Respuesta a Bernat Dedéu

Nos educamos a través de guerras que vienen de muy lejos y que nos llegan llenas de dolor y de fantasmas, pero nosotros buscamos una manera propia, luminosa, de combatir en ellas. Escribimos porque un día descubrimos, más o menos horrorizados, que el placer de sentirse incluido no valía el precio de creerse las mentiras que nos cuentan, ni siquiera las personas que queremos o nos quieren.

Si hubiéramos nacido en París o Londres, quizás no escribiríamos, quizás habríamos dejado que el mundo se hiciera cargo de los jardines que hemos heredado e incluso de las flores que hemos plantado nosotros mismos. Quizás haríamos una vida puramente convencional y estaríamos encantados de servir de carne de cañón en guerras que, en el fondo, no tendríamos interés de entender ni de ganar. A menudo pienso en ello y no sé si es fantasía mía.

Escribimos porque intuimos que la vida y la muerte beben exactamente de la misma fuente, y porque hemos visto hasta qué punto la elección más pequeña tiene un potencial trágico. Sabemos que un hombre siempre tiene que tener a mano un recurso alternativo si quiere poder seguir adelante sin pudrirse en la abyección.

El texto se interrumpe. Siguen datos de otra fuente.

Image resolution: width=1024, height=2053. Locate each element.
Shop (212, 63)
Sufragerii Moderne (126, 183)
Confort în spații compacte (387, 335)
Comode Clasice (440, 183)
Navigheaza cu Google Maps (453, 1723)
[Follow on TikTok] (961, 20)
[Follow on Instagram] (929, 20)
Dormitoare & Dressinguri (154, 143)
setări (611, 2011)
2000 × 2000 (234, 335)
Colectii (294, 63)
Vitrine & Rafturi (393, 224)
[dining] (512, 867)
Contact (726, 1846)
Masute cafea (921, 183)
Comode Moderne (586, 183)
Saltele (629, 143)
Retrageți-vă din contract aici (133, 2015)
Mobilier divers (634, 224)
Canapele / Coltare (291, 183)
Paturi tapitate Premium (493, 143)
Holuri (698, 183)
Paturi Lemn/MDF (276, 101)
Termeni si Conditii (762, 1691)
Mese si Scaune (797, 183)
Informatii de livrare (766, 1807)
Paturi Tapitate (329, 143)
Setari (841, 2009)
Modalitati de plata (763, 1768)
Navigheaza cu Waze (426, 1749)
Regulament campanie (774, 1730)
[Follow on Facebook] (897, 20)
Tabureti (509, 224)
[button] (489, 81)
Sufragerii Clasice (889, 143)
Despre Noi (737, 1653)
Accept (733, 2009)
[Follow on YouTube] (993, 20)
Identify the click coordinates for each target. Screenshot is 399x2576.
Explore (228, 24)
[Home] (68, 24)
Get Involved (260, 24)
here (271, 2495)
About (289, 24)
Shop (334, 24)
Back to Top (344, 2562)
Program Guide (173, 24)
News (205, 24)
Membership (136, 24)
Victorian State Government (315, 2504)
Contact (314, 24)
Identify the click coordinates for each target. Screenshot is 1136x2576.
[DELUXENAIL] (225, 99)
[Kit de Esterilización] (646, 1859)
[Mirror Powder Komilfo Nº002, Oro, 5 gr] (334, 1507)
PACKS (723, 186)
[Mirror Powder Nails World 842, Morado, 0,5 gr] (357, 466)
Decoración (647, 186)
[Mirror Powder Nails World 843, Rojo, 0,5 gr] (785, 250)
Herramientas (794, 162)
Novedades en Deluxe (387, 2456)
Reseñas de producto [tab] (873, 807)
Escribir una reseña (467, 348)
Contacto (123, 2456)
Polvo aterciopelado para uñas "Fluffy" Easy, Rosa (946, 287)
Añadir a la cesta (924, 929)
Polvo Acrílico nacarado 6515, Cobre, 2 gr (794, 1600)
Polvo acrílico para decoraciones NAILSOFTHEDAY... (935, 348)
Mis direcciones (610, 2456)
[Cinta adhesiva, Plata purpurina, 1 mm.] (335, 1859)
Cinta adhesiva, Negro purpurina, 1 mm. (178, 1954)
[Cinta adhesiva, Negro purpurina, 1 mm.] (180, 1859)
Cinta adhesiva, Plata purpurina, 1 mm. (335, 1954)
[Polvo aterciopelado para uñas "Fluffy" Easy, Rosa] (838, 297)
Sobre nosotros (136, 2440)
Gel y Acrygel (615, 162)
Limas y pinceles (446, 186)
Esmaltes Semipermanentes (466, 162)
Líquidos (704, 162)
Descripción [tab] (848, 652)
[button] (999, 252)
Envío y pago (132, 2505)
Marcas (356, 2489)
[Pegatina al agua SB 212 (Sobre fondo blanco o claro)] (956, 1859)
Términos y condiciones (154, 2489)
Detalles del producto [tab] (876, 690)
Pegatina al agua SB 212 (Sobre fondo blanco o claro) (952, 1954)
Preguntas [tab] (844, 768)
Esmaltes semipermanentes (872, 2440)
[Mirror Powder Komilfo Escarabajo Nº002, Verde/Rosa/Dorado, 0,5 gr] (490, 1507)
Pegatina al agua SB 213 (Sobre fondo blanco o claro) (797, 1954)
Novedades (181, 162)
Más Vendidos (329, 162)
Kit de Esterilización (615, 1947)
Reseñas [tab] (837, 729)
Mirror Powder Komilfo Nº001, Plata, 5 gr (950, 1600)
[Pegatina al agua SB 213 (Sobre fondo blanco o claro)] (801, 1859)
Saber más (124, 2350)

No es que no sepamos descansar, es que si paráramos ahora nos caería encima todo aquello que hemos aprendido para intentar proteger los paraísos en los cuales germinan lentamente las cosas que encontramos bonitas. 

Escribir es una batalla contra uno mismo, pero no es una batalla destructiva si no te dejas presionar y confías en aquello que tienes de irreducible. Escribir ordena y regenera el pensamiento, te ayuda a entrar en contacto con el latido del mundo, es como estas trombas de agua que purifican los paisajes y los dejan reposar en un silencio hipnótico, refrescante y misterioso. A veces me encuentro gente que se rindió y pienso, escribe, escribe, no dejes de escribir o te va a caer el moco como a ellos. 

En este país donde nada se puede dar por sentado ni nada bueno se aguanta por la inercia de la historia, escribir es una suerte más que una maldición. Huimos de la página en blanco por miedo a fracasar, pero volvemos a ella cuando recordamos que estar demasiado seguros de lo que nos conviene es justo la trampa de la cual nos escapamos en primera instancia. Escribimos para aprender a bajar la guardia, para relativizar el muro de pensamientos que nos protege y que, a veces, con razón, da risa a los otros. 

Desde tu torre, tú ves el mundo tan crudo e inabarcable que te crees absurdamente que tienes que intoxicarte para poderlo aguantar. Yo tengo un sentido de la justicia tan salvaje, y quiero mis cosas desde tan adentro, que si no me clavara a escribir en la silla, me podría convertir en un auténtico criminal. Mira si tenemos que estar agradecidos de haber topado con la diabólica manía de escribir, y si tendría algún sentido ponerse a descansar.

Si miro hacia atrás no me parece que, escribiendo, haya perdido ni un solo minuto. Escribir saca lo mejor de mí y, a veces, lo mejor de los que me rodean. Te lo digo ahora que me siento huérfano y que el luto me agudiza tanto el instinto y el sentido de la supervivencia que no me imagino cómo podría autoengañarme o ponerme jugar con la verdad.